Czy da się zobaczyć dźwięk? Okazuje się, że bez problemów. Świadczą o tym dwa projekty – Animusic, w którym tworzone są wirtualne koncerty przedstawiające tworzenie się poszczególnych dźwięków. Drugi projekt to pomysł Intela, aby zbudować w realnym świecie maszyny pokazane w animacjach.
Blisko 2.2 miliona wyświetleń ma animacja „koncertu instrumentów” zamieszczona w serwisie YouTube przez projekt Animusic. Wygląda tak:
Animusic to projekt sfinansowany dzięki zbiórce internautów w serwisie KickStarter. Twórcom udało się zebrać ponad 250 tysięcy dolarów na zrealizowanie swojej koncepcji. Pomysł zakłada połączenie efektów dźwiękowych z animacją. Jak tłumaczą autorzy projektu, ich celem jest stworzenie animacji, która gra muzykę przynosząc radość wszystkim słuchaczom. – Wszystkie instrumenty nie tylko reagują na konkretny dźwięk, ale także grają pojedyncze nuty, które da się wyraźnie usłyszeć. Dzięki temu jesteśmy w stanie zobaczyć jak powstanie każdy dźwięk. Połączenie tego w całość jest bardzo widowiskowe. Gdyby tylko nasze gwiazdy mogły rozdawać autografy – mówią twórcy.
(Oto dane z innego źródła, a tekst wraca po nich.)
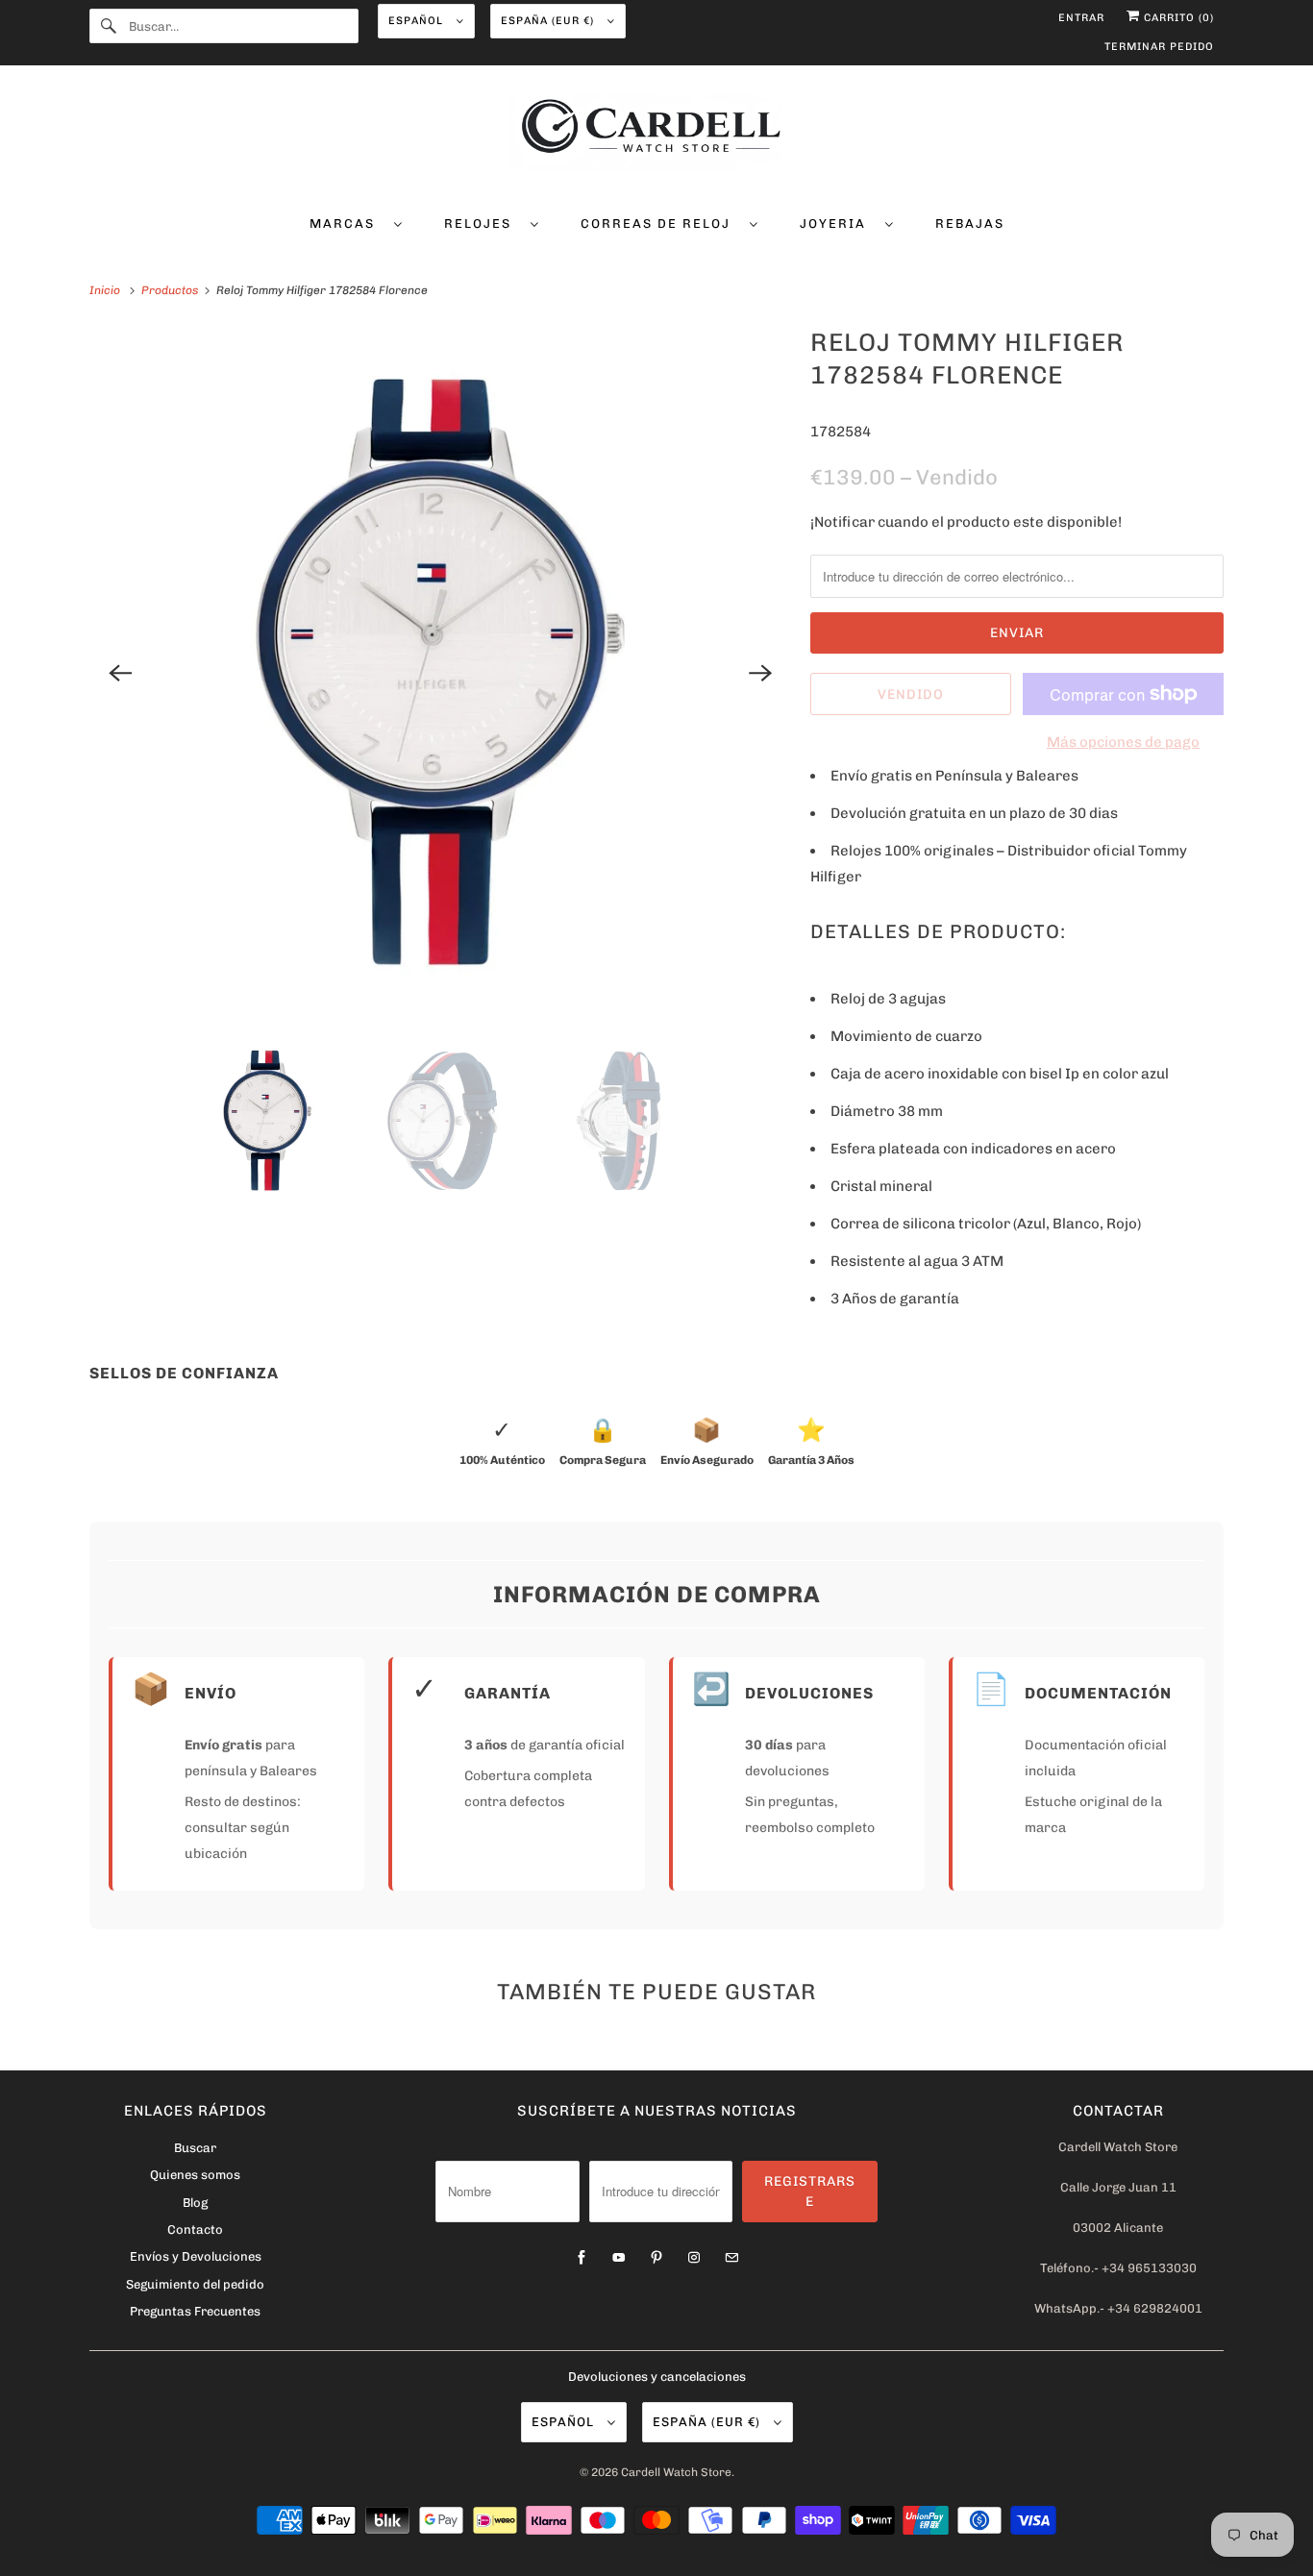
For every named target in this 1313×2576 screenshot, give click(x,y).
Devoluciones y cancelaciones (657, 2376)
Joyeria (838, 223)
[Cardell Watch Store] (656, 136)
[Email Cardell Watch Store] (731, 2257)
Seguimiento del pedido (195, 2284)
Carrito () (1177, 18)
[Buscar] (108, 26)
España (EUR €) (549, 20)
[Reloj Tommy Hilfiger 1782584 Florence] (440, 673)
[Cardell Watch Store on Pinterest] (656, 2257)
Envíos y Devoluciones (195, 2256)
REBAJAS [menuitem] (969, 223)
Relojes (482, 223)
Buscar (195, 2148)
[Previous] (120, 673)
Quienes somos (195, 2174)
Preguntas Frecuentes (195, 2311)
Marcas (347, 223)
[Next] (760, 673)
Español (417, 20)
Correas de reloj (660, 223)
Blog (195, 2202)
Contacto (195, 2229)
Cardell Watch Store (676, 2472)
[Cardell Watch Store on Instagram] (693, 2257)
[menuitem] (356, 222)
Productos (171, 290)
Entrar (1081, 18)
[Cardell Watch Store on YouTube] (619, 2257)
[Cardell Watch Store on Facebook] (581, 2257)
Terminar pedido (1159, 46)
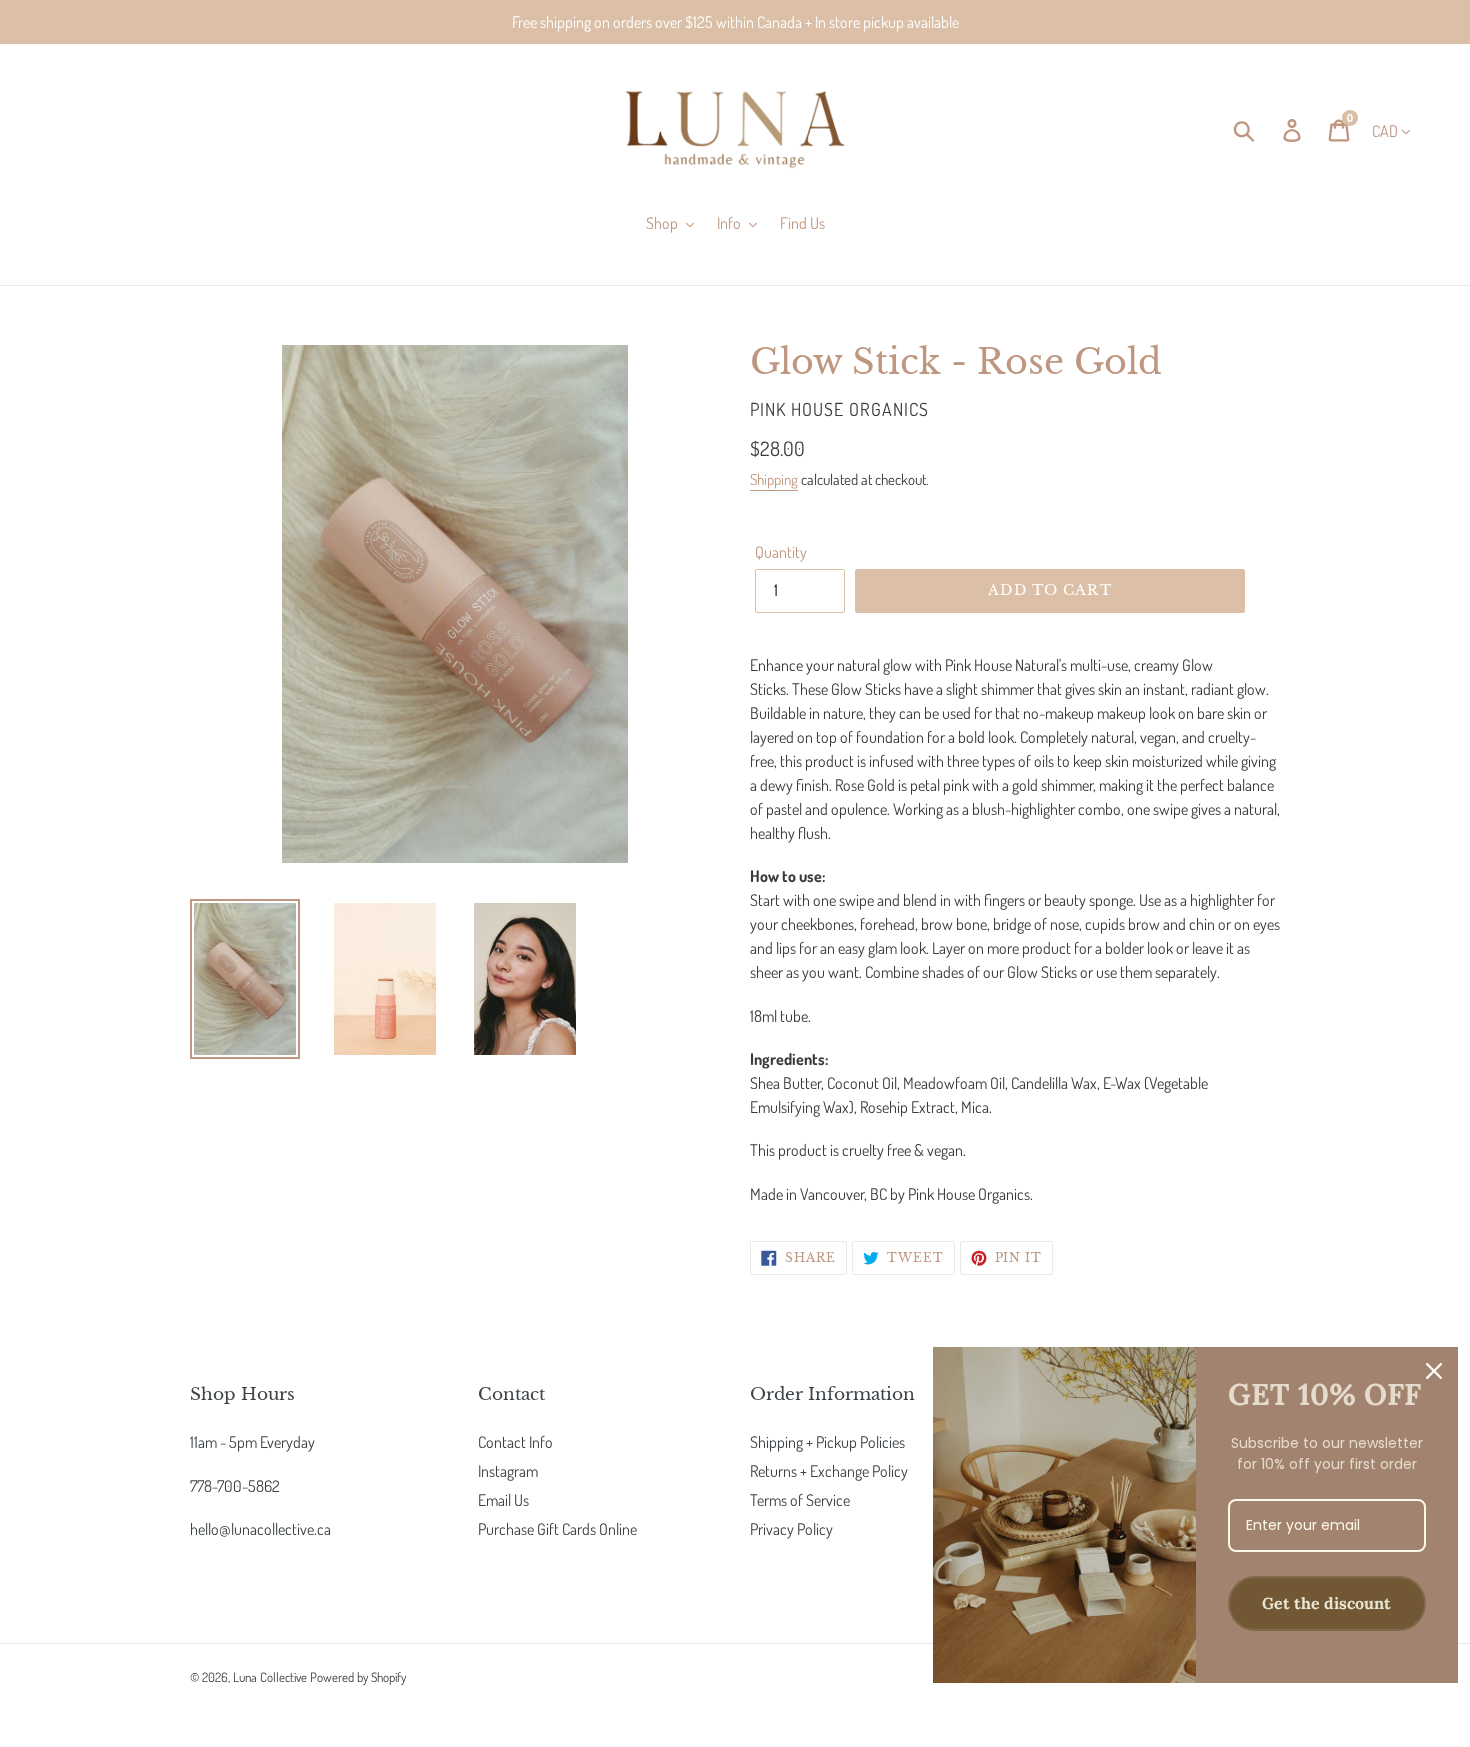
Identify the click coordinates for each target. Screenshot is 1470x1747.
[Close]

W ten sposób powstało już kilka wydań takich teledysków na DVD i blu-ray. Jednym z najpopularniejszych jest teledysk Pipe Dream. Obejrzało go już blisko 2.2 miliona osób na YouTube.
Teledyskiem zainspirowała się firma Intel, która postanowiła przenieść wirtualny świat do rzeczywistości. Wzorując się na świecie animacji, zbudowali replikę instrumentów, które zagrały w teledysku. Całość zajęła dokładnie 3 miesiące. Aby zagrać cały utwór, urządzenie wykorzystuje 2300 kulek. Jest w stanie zagrać 120 różnych dźwięków. Ile coś takiego kosztowało? Bagatela 160 tys. dolarów.